• _Task requirements_:
Go to the line that contains "The height and width of the screenshot is (504, 436)." and extract it along with every line after it, exactly, through the end of the data below.

Stored entries

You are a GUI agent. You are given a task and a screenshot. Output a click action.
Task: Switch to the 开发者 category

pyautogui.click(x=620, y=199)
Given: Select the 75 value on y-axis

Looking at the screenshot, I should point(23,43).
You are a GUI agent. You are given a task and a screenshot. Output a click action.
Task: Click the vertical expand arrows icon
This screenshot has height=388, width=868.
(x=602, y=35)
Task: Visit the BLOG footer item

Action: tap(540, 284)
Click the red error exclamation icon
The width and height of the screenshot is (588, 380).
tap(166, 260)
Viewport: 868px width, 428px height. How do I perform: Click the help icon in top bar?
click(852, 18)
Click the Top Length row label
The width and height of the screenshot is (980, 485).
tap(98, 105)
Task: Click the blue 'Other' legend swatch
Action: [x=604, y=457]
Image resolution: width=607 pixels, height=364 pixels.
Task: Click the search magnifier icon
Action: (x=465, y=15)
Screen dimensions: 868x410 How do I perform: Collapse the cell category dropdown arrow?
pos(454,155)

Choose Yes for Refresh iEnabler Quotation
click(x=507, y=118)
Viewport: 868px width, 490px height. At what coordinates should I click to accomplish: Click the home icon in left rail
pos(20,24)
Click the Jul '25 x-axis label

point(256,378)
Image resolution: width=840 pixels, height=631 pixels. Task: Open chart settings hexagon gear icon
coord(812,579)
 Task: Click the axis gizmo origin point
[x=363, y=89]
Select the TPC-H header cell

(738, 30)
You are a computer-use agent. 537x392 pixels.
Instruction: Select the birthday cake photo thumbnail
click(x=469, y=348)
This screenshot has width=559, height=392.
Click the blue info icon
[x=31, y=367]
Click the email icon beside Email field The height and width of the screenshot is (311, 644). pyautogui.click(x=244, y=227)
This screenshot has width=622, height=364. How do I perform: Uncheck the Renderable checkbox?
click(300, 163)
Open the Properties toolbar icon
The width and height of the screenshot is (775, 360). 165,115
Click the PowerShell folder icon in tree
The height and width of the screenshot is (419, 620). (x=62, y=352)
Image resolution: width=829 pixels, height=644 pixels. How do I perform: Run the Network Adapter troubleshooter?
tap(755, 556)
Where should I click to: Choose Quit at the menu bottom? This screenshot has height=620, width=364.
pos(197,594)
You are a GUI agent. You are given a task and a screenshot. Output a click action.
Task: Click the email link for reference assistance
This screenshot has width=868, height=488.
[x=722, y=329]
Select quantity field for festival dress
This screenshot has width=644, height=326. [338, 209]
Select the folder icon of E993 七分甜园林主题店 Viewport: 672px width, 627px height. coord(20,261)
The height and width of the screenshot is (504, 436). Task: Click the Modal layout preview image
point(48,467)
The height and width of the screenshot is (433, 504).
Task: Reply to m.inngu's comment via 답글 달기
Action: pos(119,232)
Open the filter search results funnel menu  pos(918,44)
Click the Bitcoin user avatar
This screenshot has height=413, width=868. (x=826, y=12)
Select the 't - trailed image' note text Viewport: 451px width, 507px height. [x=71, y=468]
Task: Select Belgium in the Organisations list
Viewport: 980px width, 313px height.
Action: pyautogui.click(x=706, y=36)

• _Response_:
The height and width of the screenshot is (504, 436). Task: Click the Modal layout preview image
point(48,467)
The height and width of the screenshot is (433, 504).
Task: Reply to m.inngu's comment via 답글 달기
Action: pos(119,232)
Open the filter search results funnel menu  pos(918,44)
Click the Bitcoin user avatar
This screenshot has height=413, width=868. (x=826, y=12)
Select the 't - trailed image' note text Viewport: 451px width, 507px height. [x=71, y=468]
Task: Select Belgium in the Organisations list
Viewport: 980px width, 313px height.
Action: pyautogui.click(x=706, y=36)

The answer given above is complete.